Key to the success of using this family-based method is the presence of a rare variant in the parent generation (e.g. generation I in Fig. 1). There are over 120 Hispanic and African American families in IRASFS and thus potentially 480 chromosomes in the founders from which rare variants can be inherited. This equates to >90% power to detect variants of 0.5% frequency. While this type of family study is no longer common, there are existing family cohorts to which this approach could be applied and new cohorts could be developed. In this study, large families facilitated application of the method, but methodological development targeting shared haplotypes may facilitate the use of smaller families. Equally, the gene in this study, ADIPOQ, was an obvious candidate. This study is not novel in the sense that there are now multiple examples where rare variants of significant effect have been identified in genes of known function (7–10).

The family-based approach we describe has the potential for generalization. As we have shown, it is now technically practical to perform whole-exome sequencing. While exome sequencing facilitated discovery of the G45R, this discovery could have easily been achieved using targeted conventional sequencing of the candidate ADIPOQ. Exome sequencing seems likely, however, to be essential if this method is extended to novel gene discovery. For complex phenotypes (e.g. insulin resistance), obvious candidate genes may not be readily recognized in the dozens to hundreds of genes encompassed by a linkage peak. Exome sequencing would be quicker, more comprehensive and likely less expensive to use in this scenario.

Individuals with the G45R variant were found in multiple families in a long-established Hispanic population (San Luis Valley) and families with a history of more recent immigration (San Antonio). We have surveyed over 4000 chromosomes in the African American population and 3000 chromosomes from European Americans and found no copies of the G45R.

The absence of strong association of the G45R with physiological traits is thought provoking. While the number of G45R carriers is small (n = 29) in this sample, the association with plasma adiponectin is profound.

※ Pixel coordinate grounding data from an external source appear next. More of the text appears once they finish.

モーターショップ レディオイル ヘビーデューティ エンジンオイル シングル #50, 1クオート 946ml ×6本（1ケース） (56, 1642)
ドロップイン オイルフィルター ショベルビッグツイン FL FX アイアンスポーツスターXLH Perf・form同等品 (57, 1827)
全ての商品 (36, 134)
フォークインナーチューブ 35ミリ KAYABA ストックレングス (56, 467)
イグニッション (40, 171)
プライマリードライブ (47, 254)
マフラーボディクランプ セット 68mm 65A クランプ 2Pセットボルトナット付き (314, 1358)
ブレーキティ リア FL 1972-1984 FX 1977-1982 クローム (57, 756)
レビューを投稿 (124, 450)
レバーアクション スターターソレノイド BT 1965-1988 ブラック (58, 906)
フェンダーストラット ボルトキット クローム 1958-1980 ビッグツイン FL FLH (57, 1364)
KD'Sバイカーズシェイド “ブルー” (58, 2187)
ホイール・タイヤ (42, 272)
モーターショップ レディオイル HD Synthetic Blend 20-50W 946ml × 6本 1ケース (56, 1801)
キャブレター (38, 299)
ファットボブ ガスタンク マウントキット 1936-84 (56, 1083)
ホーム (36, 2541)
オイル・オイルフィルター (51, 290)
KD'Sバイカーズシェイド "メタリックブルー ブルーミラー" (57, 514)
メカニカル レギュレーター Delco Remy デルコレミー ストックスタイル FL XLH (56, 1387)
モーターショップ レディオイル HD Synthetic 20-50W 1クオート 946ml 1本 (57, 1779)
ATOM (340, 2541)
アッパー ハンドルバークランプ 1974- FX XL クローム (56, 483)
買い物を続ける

Especially noteworthy is the absence of association with insulin sensitivity index (P = 0.9). Mouse adiponectin knockout models have been inconsistent in their conclusions on insulin sensitivity (10), but most are insulin resistant. The results with G45R raise the possibility that adiponectin is not a direct effecter of insulin resistance or that these individuals can physiologically compensate for the low levels of adiponectin. Understanding such a hypothesized compensation could be insightful into the physiological role of adiponectin in humans. In addition, this family-based approach suggests an influence of adiponectin on AIR (Table 3), which is amplified in families with multiple carriers of the G45R variant. While limited, there are reports of adiponectin influences on insulin secretion in model systems (11).

It is likely that the characteristics of the adiponectin protein amplify the effect of the G45R mutation. Normally, much of circulating adiponectin is in the form of HMW multimers of 12–16 monomers of adiponectin (12). If the 45R-carrying monomers interfere with the assembly or secretion of HMW adiponectin, this could magnify the impact of the mutation on both genetic results and biological actions of the protein. This is what was observed when HMW adiponectin was evaluated (Supplementary Material, Table S3). Defects in multimerization and secretion have previously been described from in vitro experiments with ADIPOQ variants found in subjects with hypoadiponectinemia (12) which are entirely consistent with the G45R mutation described here. For G45R, this ‘perfect storm’ of biology and genetics likely amplifies the linkage signal for adiponectin. Interestingly, this also suggests that more nominal LOD scores for traits without these characteristics that amplify the linkage signal can have a similar molecular basis. Thus, the general method we have outlined could have results of equal interest for a wide range of biological processes in a richly phenotyped sample such as IRASFS.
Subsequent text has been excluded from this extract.